Some people don’t organize their listing product photos, preferring to re-take them, but I do. This isn’t the be-all system, but it’s what I’m doing, at this moment.
My system is supported by a little bit of software, but you can do it without the software, if you don’t have many listings.
However, before you even start to save photos, think about this:
Why Bother? Maybe You Shouldn’t.
You may not want to keep the photos around.
Ideally, you get the item, clean it up, photograph it, list it, and then it sells in a week or so, and it’s out of your life.
If you’re a great buyer, and a great seller, old photos of stuff should not be in your life at all.
That isn’t me. Some things sell right away, some take a month. Some need some more help.
Reasons to Retain
Here are the reasons why I decided to keep photos:
Memories – I was selling off some ephemera and books and things my father had collected. I took a bunch of photos, and wanted to keep them, as a way to remember him. (I also had some items of historical interest.)
Listing on Other Sites and Applications – I sometimes list on multiple platforms.
Editing Photos – Sometimes, the photos need some photo editing, resizing, or some review to determine if they should be deleted. Sometimes, I need to improve them and re-upload, to give the item a better chance of selling.

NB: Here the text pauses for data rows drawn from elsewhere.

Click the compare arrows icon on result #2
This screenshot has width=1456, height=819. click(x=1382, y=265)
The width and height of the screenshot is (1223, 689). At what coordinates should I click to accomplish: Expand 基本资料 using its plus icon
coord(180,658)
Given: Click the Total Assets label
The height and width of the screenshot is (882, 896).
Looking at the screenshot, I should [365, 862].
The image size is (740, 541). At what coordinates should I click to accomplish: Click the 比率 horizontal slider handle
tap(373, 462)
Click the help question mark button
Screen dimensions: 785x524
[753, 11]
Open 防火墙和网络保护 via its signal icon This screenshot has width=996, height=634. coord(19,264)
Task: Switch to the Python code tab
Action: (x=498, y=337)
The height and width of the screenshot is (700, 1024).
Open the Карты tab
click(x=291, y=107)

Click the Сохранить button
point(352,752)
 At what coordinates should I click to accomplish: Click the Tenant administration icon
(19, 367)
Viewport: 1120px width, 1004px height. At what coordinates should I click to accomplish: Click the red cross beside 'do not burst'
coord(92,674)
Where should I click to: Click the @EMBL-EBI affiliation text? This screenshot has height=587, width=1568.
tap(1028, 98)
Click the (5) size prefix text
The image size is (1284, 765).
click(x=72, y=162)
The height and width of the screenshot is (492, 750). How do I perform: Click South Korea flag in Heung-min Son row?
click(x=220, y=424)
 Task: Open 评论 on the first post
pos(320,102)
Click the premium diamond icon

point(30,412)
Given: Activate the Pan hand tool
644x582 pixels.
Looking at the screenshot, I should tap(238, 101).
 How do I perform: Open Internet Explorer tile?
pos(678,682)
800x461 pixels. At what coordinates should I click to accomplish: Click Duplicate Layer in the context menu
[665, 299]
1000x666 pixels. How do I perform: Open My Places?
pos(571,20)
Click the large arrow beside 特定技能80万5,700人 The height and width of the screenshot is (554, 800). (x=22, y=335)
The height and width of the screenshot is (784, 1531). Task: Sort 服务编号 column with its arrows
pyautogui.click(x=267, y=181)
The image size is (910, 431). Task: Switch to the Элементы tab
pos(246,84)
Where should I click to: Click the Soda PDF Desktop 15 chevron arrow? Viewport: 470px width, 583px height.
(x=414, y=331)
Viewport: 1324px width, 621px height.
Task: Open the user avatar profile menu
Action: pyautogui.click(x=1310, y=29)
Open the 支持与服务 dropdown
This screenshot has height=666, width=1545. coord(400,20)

Centralizing the Photos – I take photos on my phones and two digital cameras. The photos have different file names, so they don’t cluster together. I needed to move them into a folder so they are grouped.
For every product, I enter it into a spreadsheet I use for inventory and accounting. The spreadsheet shows the inventory, what’s listed or not, and where it’s stored. I write titles in this spreadsheet.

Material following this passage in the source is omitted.